Conclusion and Recommendation

In summary, this study aimed to assess the quality of life of family caregiver of patients with cancer. According to the results of this study, majority of caregiver belonged to 41-50 years of age and 60% of them were females. Most of them were non-Emiratis, Muslims, children of the patients. Married, studied high school, employed and had financial support for the treatment of the patient. Caregiver QOL: Majority of them 75 (62.5%) had moderate QOL, 35% had good QOL, and none of the participant had excellent QOL. The study also showed that and there is a strong association between the caregiver QOL and their demographic variable and the demographic variables of the patients.

Based on the findings from this research, several areas were identified in need for future research. Future studies need to identify patients and caregivers who are at higher risk for poorer outcomes, so that interventions can be targeted to them. Although all caregivers should be provided with basic caregiving information as part of comprehensive cancer care program, every effort should be made to identify those families at greater risk who are likely to benefit from additional intervention.

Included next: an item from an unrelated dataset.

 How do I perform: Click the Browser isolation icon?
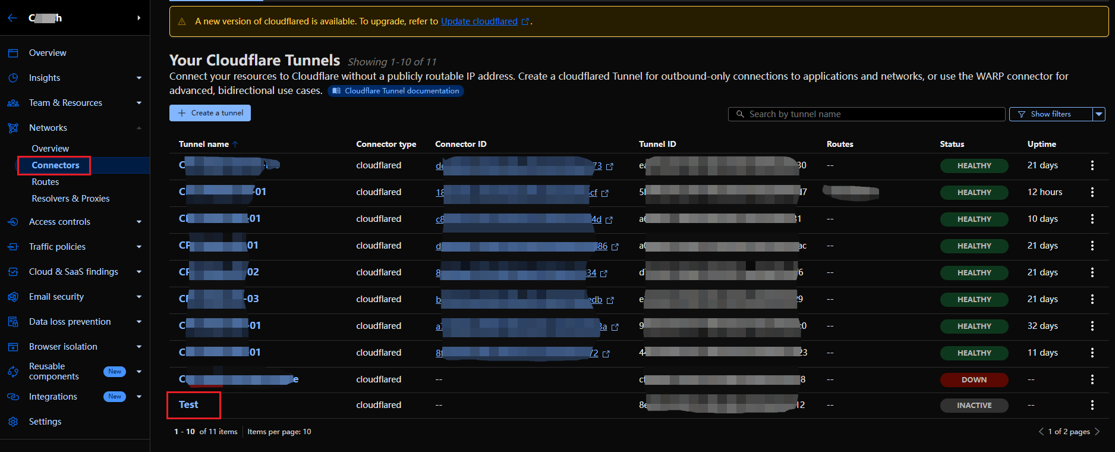click(x=13, y=347)
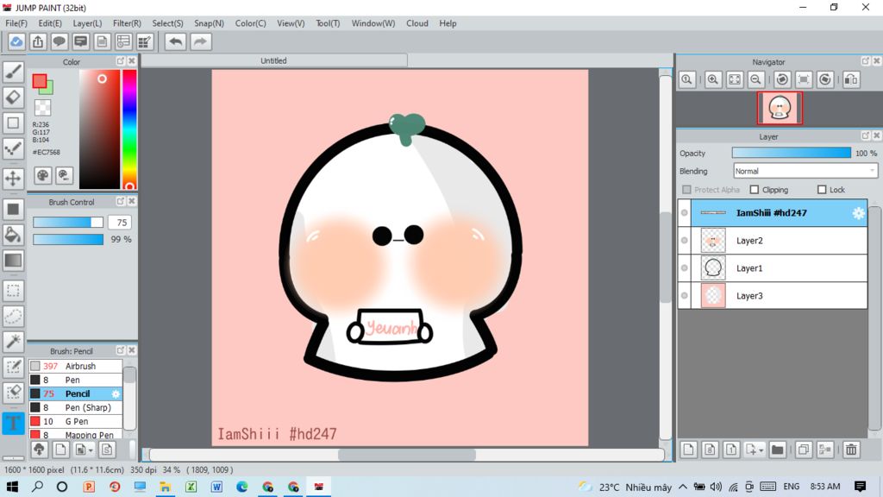The width and height of the screenshot is (883, 497).
Task: Hide Layer2 via visibility dot
Action: (x=685, y=241)
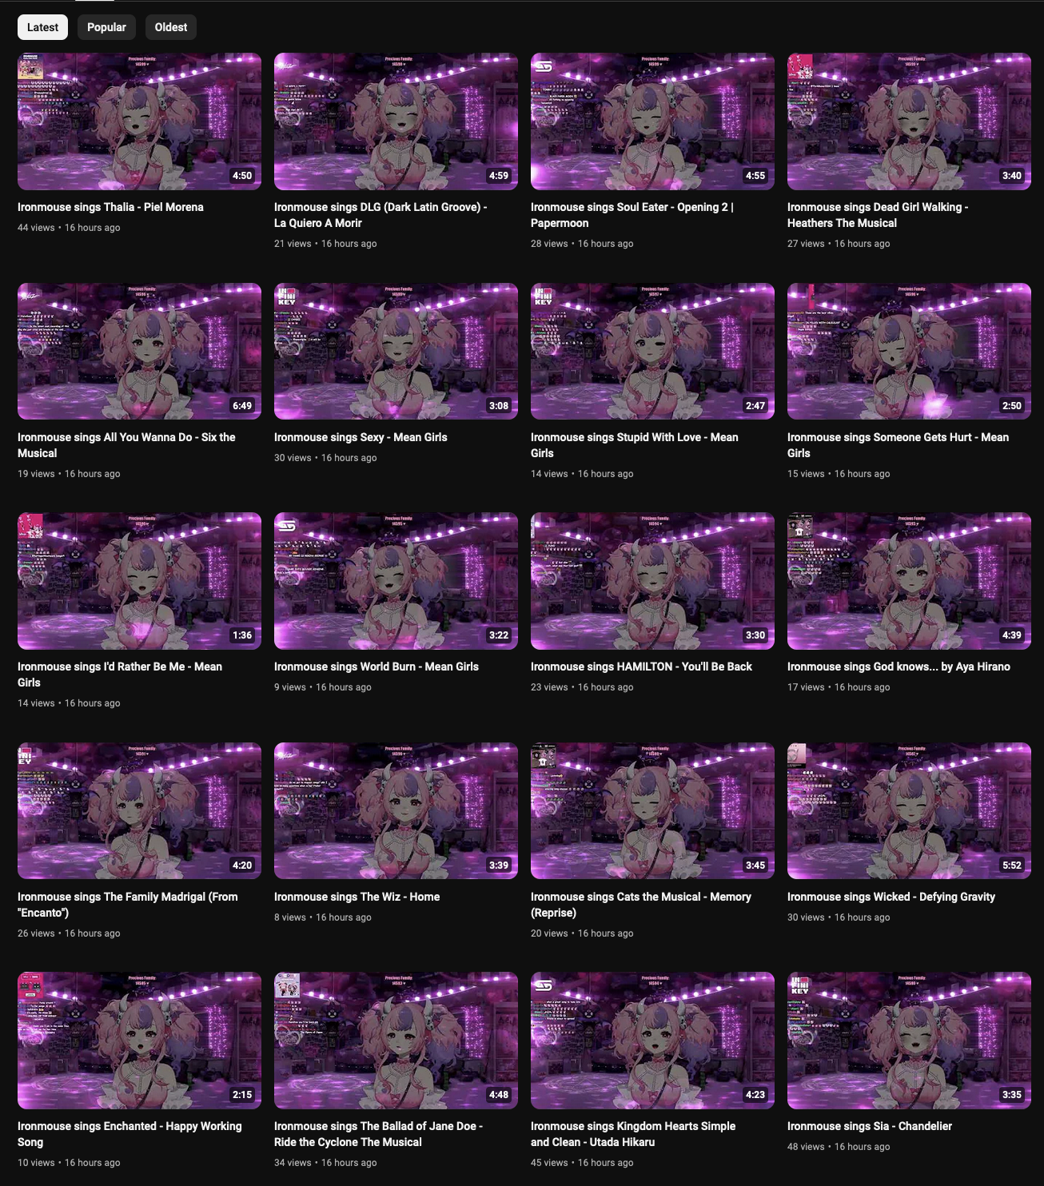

Future studies with larger samples would provide greater insights on the complexity of the interrelationships among factors affecting quality of life and health of family caregivers. In addition, longitudinal studies would also further our understanding of family caregivers’ situations at different time points. The researchers could also compare family caregiver’s burden in taking care of patients that had more ADL dependency in order to further explore the relationship between patients ’ ADL dependency and the family caregiver ’ s burden. Meanwhile, future research should take into consideration the length of care-giving experience.

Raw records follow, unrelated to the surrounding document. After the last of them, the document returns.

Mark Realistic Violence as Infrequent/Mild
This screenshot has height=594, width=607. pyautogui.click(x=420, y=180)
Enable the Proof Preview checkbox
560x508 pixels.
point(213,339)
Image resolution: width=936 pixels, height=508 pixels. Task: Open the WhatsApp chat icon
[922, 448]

The current study emphasized that quality of life evaluation is fundamental elements process of providing high quality of care. As a result, nursing education curriculum should therefore be enhanced to develop curriculum about the importance of performing Quality of Life Assessment (QOLA) for caregiver of patients with cancer and implementing appropriate interventions accordingly.

With regard to patient and family education, given the poor QOL of caregiver ’ s experience, this study highlights the need for nursecaregiver communication and education. There is a critical need to develop and implement interventions to support the caregiving role for caregivers of patients with cancer. Most importantly, healthcare professionals, including oncology nurses, need to ensure that caregivers receive the appropriate resources and support to care for their loved ones at home.

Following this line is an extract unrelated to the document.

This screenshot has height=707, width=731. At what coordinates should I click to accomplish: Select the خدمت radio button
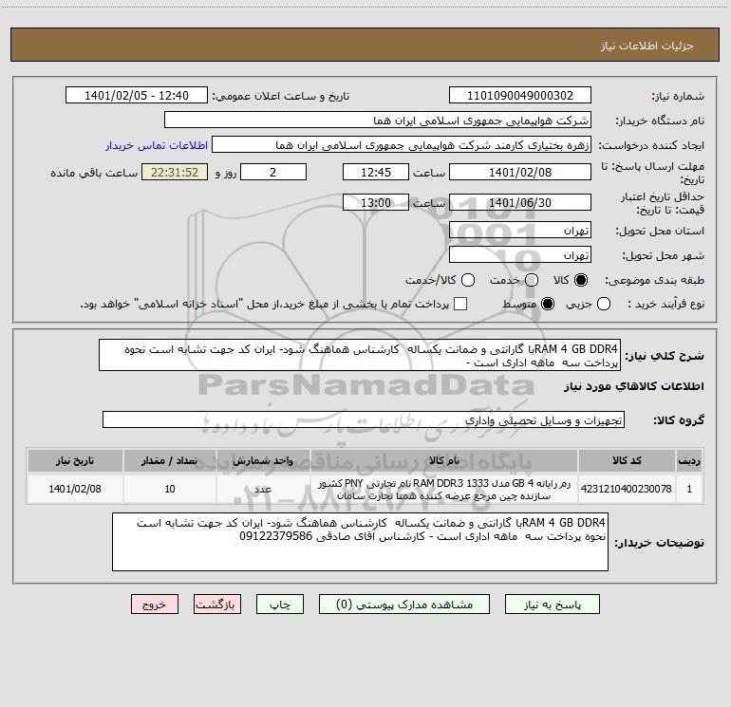(x=532, y=280)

Also there is a need for well-funded, multi-sites studies to obtain large samples of patients and caregivers in a reasonable amount of time with a greater ability to generalize findings. Conducting intervention studies with Patients with cancer and their family caregivers is challenging and requires the support of clinicians, who can inform potential participants about available studies and encourage them to participate. These studies also need to be integrated into clinical care to determine how effectively they can be implemented in practice settings.

Future research needs to further explore the concepts related to negative and positive outcomes of caregiving. Expanding the understanding of caregiving’s impact and related factors in cancer caregiver populations would enable nurses to develop innovative interventions to decrease negative outcomes and improve positive outcomes of caregiving for patients with cancer.